■ What the exercise asks
Reproduce the records from the line containing "Viewport: 566px width, 489px height." through the final line, inclusive, keeping the requests unchanged. Offset every coordinate in the answers by adding 141.

___ Material for the task ___

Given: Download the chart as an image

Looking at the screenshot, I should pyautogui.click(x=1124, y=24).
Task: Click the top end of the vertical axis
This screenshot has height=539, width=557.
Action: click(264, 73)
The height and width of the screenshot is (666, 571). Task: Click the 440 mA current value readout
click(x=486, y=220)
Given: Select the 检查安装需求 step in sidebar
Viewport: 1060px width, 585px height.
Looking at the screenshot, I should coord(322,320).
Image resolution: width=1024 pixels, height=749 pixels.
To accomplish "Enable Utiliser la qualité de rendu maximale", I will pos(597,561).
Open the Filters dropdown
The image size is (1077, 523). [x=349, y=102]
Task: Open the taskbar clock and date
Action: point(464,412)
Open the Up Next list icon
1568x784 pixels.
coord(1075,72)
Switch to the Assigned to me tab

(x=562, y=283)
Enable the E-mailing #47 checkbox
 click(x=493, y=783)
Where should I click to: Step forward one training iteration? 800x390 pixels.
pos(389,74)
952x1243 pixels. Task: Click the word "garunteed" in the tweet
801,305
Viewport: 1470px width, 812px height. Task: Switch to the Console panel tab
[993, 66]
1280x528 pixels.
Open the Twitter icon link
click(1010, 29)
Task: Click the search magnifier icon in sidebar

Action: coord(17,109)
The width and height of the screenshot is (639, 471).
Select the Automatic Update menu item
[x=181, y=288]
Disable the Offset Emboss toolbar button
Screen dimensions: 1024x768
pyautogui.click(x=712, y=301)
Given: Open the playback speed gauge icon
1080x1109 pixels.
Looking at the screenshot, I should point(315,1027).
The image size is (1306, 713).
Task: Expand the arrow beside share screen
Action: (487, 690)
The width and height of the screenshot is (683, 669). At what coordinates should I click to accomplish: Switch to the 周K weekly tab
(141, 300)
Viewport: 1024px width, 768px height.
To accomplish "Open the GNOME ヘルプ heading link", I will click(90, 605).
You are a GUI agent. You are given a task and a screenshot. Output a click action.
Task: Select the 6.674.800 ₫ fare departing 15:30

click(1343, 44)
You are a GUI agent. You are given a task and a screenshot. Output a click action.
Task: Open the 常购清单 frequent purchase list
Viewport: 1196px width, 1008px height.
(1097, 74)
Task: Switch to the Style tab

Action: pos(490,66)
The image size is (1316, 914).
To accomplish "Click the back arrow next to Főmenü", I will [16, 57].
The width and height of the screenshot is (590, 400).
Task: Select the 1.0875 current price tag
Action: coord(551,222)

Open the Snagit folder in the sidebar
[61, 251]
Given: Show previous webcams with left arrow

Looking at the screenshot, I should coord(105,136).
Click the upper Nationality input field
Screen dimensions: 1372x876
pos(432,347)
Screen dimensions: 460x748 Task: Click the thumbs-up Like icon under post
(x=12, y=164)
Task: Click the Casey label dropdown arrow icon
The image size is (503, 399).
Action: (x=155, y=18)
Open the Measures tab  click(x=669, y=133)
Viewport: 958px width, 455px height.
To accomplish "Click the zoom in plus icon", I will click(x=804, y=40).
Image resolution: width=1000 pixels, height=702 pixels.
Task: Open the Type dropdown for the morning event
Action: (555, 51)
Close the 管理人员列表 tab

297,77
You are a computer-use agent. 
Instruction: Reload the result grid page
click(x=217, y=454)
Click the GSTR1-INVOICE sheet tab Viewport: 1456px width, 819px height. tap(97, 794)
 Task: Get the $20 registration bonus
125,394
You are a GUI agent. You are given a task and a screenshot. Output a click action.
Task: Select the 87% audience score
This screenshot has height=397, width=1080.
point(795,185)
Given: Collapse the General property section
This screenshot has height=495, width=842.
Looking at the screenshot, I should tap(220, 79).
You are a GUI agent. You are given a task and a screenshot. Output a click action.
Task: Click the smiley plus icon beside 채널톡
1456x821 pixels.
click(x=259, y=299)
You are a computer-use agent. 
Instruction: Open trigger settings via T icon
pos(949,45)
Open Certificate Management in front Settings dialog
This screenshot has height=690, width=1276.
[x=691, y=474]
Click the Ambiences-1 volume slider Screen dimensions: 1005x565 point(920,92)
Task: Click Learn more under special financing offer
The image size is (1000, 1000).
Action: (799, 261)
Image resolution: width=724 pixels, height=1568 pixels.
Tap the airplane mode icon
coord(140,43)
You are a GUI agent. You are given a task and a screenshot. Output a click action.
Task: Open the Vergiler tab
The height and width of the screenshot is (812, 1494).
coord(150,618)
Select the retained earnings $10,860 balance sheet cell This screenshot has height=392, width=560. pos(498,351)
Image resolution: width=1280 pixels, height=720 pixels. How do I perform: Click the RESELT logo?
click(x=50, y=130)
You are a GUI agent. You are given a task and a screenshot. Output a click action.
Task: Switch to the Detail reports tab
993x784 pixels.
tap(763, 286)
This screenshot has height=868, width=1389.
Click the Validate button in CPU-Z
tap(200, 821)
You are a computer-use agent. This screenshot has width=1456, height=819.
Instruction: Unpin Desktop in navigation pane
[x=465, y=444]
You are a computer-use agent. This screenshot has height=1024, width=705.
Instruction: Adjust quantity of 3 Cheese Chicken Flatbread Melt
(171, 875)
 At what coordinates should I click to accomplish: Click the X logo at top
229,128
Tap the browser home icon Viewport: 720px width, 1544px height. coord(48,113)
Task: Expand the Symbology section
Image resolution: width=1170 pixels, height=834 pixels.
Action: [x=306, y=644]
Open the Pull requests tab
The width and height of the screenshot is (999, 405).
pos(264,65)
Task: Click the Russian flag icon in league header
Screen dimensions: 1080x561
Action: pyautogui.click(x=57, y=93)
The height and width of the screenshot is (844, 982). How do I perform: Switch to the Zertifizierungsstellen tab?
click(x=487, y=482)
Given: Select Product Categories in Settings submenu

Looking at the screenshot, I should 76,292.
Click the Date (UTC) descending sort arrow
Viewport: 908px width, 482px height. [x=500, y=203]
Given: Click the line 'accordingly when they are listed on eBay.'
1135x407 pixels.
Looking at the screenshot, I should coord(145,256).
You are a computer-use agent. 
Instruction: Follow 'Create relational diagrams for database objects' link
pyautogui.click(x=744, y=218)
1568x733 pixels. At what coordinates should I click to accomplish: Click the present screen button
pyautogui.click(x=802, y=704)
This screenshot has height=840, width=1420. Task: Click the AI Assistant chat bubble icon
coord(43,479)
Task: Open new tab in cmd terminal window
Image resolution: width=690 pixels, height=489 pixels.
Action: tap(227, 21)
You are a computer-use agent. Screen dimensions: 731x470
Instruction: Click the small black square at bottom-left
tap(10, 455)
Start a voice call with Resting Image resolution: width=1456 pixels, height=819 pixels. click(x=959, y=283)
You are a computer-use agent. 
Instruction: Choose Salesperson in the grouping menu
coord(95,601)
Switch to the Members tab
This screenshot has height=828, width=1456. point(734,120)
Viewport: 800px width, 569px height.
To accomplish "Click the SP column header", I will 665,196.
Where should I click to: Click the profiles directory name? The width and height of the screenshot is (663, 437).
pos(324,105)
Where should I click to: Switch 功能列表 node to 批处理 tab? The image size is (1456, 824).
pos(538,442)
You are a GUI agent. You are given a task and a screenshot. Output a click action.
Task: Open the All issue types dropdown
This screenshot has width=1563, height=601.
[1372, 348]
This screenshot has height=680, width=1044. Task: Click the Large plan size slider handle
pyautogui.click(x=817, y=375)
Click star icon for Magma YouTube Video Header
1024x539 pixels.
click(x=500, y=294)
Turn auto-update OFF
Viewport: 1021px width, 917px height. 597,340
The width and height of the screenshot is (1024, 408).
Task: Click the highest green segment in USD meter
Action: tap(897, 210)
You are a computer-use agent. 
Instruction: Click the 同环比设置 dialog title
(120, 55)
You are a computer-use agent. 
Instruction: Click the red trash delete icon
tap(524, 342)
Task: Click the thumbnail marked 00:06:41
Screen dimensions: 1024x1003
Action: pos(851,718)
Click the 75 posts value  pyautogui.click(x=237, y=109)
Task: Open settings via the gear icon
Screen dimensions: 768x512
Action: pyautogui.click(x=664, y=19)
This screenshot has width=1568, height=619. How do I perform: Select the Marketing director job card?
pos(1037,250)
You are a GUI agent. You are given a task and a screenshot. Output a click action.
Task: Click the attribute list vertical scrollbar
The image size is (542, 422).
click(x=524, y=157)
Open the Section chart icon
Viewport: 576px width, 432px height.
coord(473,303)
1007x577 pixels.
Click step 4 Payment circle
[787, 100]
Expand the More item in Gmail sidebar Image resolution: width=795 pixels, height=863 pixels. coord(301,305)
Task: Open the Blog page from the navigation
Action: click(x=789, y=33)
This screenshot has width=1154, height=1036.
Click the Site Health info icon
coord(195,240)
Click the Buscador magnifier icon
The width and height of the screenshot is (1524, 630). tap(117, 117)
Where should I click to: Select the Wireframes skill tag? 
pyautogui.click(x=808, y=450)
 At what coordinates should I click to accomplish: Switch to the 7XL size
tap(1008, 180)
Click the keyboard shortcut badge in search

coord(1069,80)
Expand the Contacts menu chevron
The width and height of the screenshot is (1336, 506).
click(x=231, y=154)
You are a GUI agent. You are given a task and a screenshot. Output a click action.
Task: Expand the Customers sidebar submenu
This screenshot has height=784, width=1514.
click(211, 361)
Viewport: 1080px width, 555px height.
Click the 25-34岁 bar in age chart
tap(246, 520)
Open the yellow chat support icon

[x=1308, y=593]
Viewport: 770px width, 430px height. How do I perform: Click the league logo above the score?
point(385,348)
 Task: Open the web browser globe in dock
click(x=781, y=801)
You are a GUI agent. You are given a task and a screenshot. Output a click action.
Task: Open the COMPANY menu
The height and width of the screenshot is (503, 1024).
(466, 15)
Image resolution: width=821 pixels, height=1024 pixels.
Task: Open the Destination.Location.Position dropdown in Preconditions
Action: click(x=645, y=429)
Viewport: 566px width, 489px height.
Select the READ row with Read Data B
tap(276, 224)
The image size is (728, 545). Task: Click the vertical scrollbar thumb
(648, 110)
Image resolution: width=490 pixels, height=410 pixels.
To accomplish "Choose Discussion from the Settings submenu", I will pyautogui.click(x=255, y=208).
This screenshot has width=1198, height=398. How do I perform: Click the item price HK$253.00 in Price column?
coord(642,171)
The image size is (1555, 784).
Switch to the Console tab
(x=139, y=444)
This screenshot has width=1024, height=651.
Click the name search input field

___

■ Written answer
Viewport: 566px width, 489px height.
Select the READ row with Read Data B
tap(417, 365)
The image size is (728, 545). Task: Click the vertical scrollbar thumb
(789, 251)
Image resolution: width=490 pixels, height=410 pixels.
To accomplish "Choose Discussion from the Settings submenu", I will pyautogui.click(x=396, y=349).
This screenshot has width=1198, height=398. How do I perform: Click the item price HK$253.00 in Price column?
coord(783,312)
The image size is (1555, 784).
Switch to the Console tab
(x=280, y=585)
This screenshot has width=1024, height=651.
Click the name search input field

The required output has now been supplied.